[start PASSAGE SHOWN]

[BUG] serializer.write_inventory() != write_inventory_to_string()

Thu Oct 20 17:18:24 BST 2005

Martin Pool wrote:
> On 20/10/05, John Arbash Meinel <john at arbash-meinel.com> wrote:
> 
>>It seems there is a small bug in how we write our xml out to a file.
> 
> 
> I saw the missing \n the other day but hadn't looked at it yet.
> 
> I agree we should make them consistent and both should have the final newline.
> 
> By the way did you reach any conclusion about writing out xml directly
> rather than through cElementTree.  I mean did you want to do it, or
> think it was a bad idea, or not important.  I know there is the
> ability to insert more newlines and so get more delta compression, but
> that may be two-edged for performance.

Short version:
I don't think it is faster to write the xml out directly. Neither is
reading it in using iterparse, though memory consumption should decrease
(slightly?).
However, with my last version of the print reformatting, I was able to
achieve 900k vs 1400k for inventory.weave, with only a 10% increase in
the total number of lines.
I was also able to get a version of a revision.weave which was just
smaller than the apparent size (< 1MB).

So I think it might indeed be worth something, just don't expect it to
be much faster. (Though in theory you would decrease loading time. And
if we switched to an indexed weave, both revision.weave and
inventory.weave could benefit from it. You download one small index
file, and then whatever chunks you are missing from the .weave)

[end PASSAGE SHOWN]

WRITTEN INSTRUCTION A
Answer each question about the serializer bug thread on its own line, marked to match:
(i) What character did Martin Pool say he had seen missing?
(ii) With the last version of the print reformatting, what size did inventory.weave reach, and what was it before?
(iii) By what percentage did the total number of lines increase?
WRITTEN INSTRUCTION B
In the serializer bug thread, Martin Pool asks what conclusion was reached about writing out xml directly. List every possible conclusion he names.
WRITTEN INSTRUCTION C
Please write the next part of the serializer bug thread, picking up after its final sentence.
The listing after this point is not needed for anything here.

[start SUPPLIED INFORMATION]

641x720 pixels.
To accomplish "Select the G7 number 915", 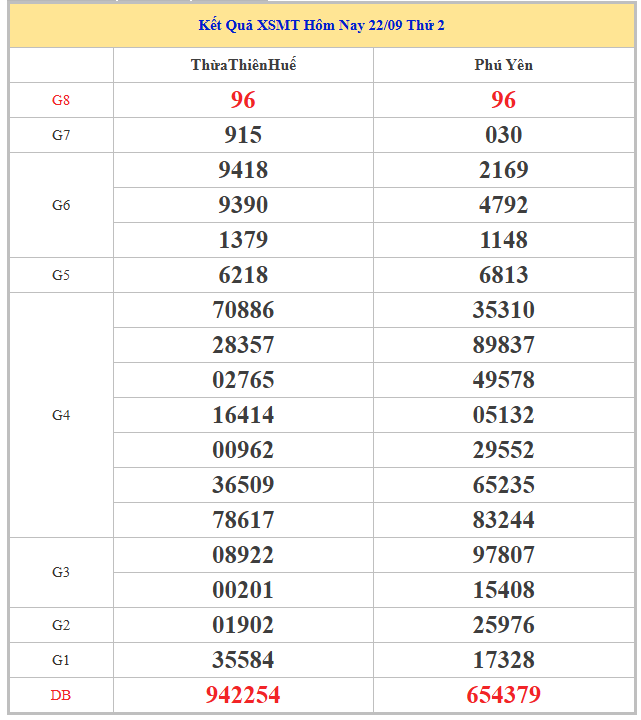I will (243, 135).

[end SUPPLIED INFORMATION]

FINAL RESULT A
(i) A newline (\n)
(ii) 900k, down from 1400k
(iii) 10%

FINAL RESULT B
- Wanting to do it
- Thinking it was a bad idea
- Thinking it was not important

FINAL RESULT C
Longer version:

For my bzr-sax branch, I do believe that performance is pretty much a
wash. I think cElementTree / ElementTree pretty much just "print" out
the strings anyway. And when reading them back in, "iterparse" does
exactly the same work, it just gives you an opportunity to clear out the
elements as you go. (most of the work is done in expat anyway).
So using iterparse would mean that you could save on memory consumption,
because it doesn't build the entire tree, and then return, but it
doesn't save you much, because each little step is identical.

So from a performance standard, it is pretty much a wash, and not worth
changing how we serialize to xml.

On the other hand, as you mentioned, it does let us control the layout
of the xml. My first experiments exposed the weakness in the weave
format to growing too long because I put *every* attribute on a line of
it's own.

Then I realized, for inventories, about half of them are very
consistent. file_id, name, parent_id, etc. Some of them can change, but
extremely rarely. The others, text_sha1, text_size, etc. change very
frequently.

What I did was to break up each inventory entry into 2 lines. The first
one is for the attributes that don't change often, and the second one is
for the attributes that do. This gives us 99% of the improved
compression, while simultaneously limiting the total number of text
lines. It also means it limits the total number of control lines. Before
you would have a problem that you might have 1 line the same, then 1
changed, then 3 the same, then 2 changed, which would be a total of
2*4=8 control lines {} [].

I was able to get decent compression out of it (900k vs 1.4MB for the
bzr.dev of the time) I believe the new total lines was 27k vs 25k, so
not a large increase.

I think something similar could be done for the revision texts. I was
able to get a revision.weave file to be just less than the apparent
filesystem size.

John
=:->

> 
> --
> Martin
> 
> 

-------------- next part --------------
A non-text attachment was scrubbed...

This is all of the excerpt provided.